Pregnant women should avoid all caffeine, says new study
"Health recommendations concerning caffeine consumption during pregnancy are in need of radical revision..."
Pregnant women should avoid all caffeine, according to a new study.
New research, conducted by Professor Jack James of Reykjavik University in Iceland, suggests that women who are pregnant, or planning on getting pregnant, should cut caffeine from their diets.
The study, published in the BMJ Evidence Based Medicine journal, found that caffeine can increase the risk of stillbirth and miscarriage.
"Current advice such as that issued by [...] the NHS is not consistent with the level of threat indicated by biological plausibility of harm and extensive empirical evidence of actual harm," said Prof James.
"Accordingly, current health recommendations concerning caffeine consumption during pregnancy are in need of radical revision.
"Specifically, the cumulative scientific evidence supports pregnant women and women contemplating pregnancy being advised to avoid caffeine."
Currently, pregnant women are told they can safely consume 200 milligrams of caffeine per day.

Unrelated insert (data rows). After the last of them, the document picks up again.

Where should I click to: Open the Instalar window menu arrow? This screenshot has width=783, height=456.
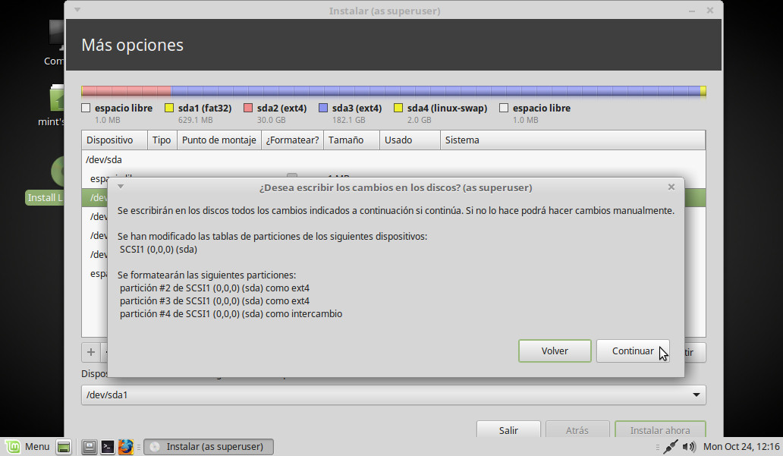[x=77, y=11]

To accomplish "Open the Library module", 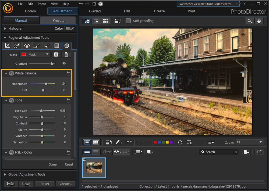I will point(30,11).
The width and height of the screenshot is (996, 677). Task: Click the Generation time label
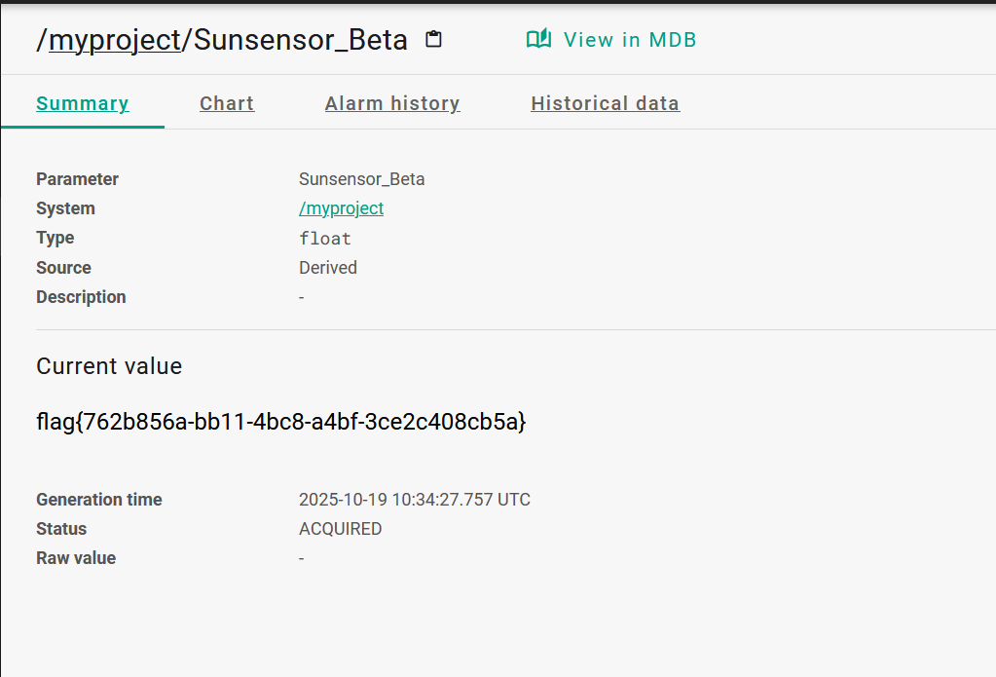click(99, 500)
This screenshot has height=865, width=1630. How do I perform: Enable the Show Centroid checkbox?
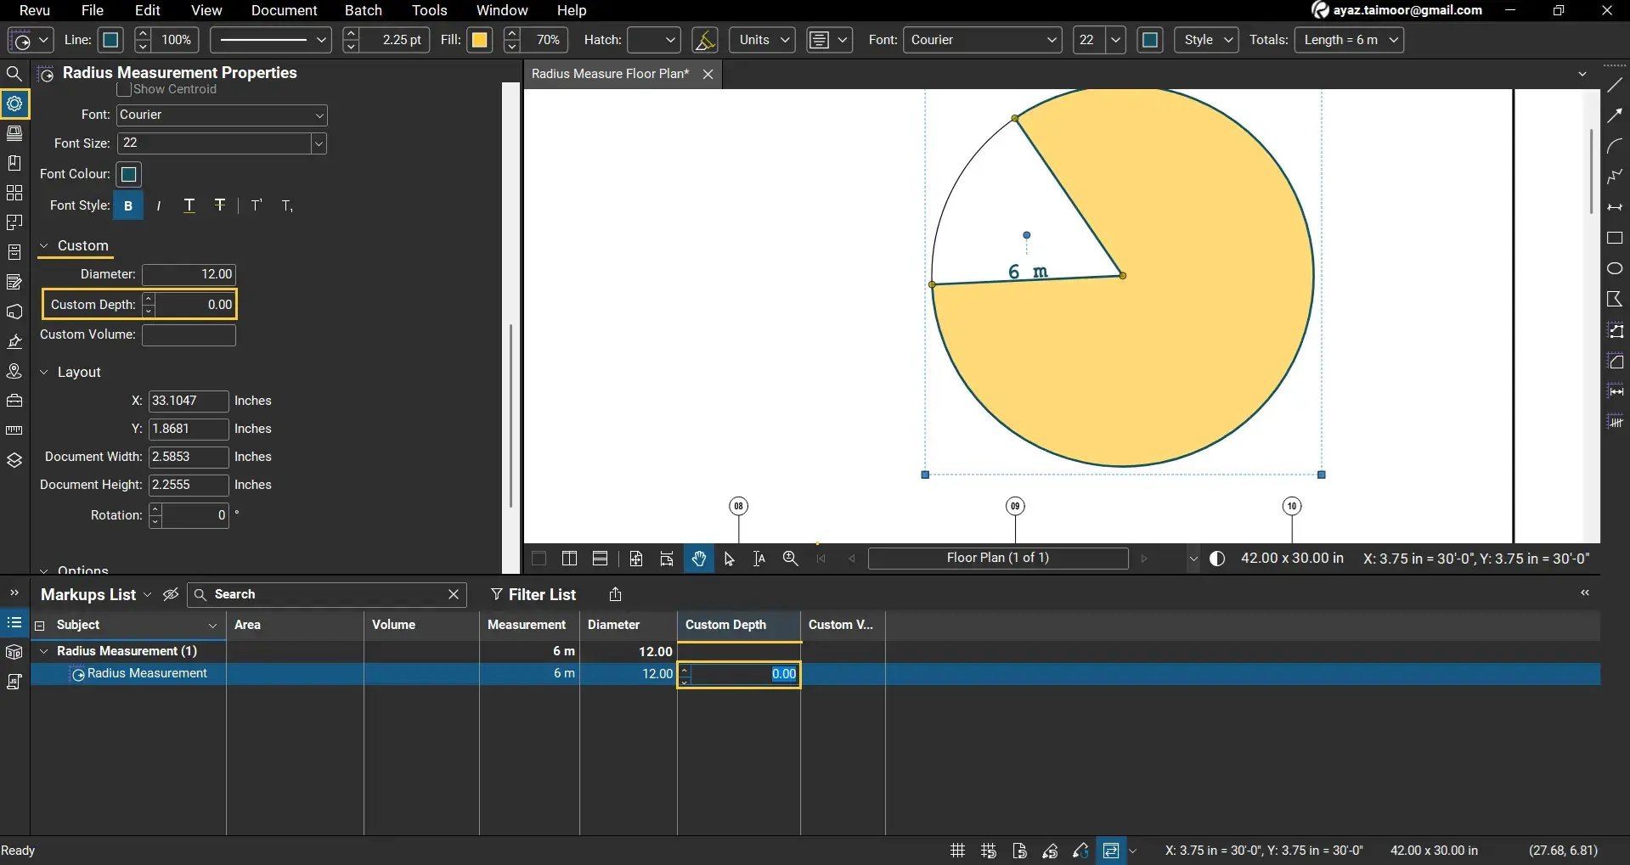click(x=124, y=89)
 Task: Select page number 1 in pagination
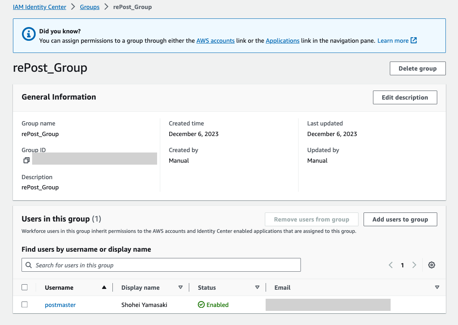402,265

While this new study suggests that women who are expecting should cut back on caffeine entirely, others have argued that a limited caffeine intake is completely safe.
"Pregnant women do not need to completely cut out caffeine, as this paper suggests," Daghni Rajasingham, consultant obstetrician and spokesperson for the Royal College of Obstetricians and Gynaecologists, told Sky News.
"The Royal College of Obstetricians and Gynaecologists' advice to limit caffeine intake to 200 milligrams per day - the equivalent to two cups of instant coffee - still stands.
"This paper does not supersede all the other evidence that has found that a limited intake of caffeine is safe for the majority of pregnancy women."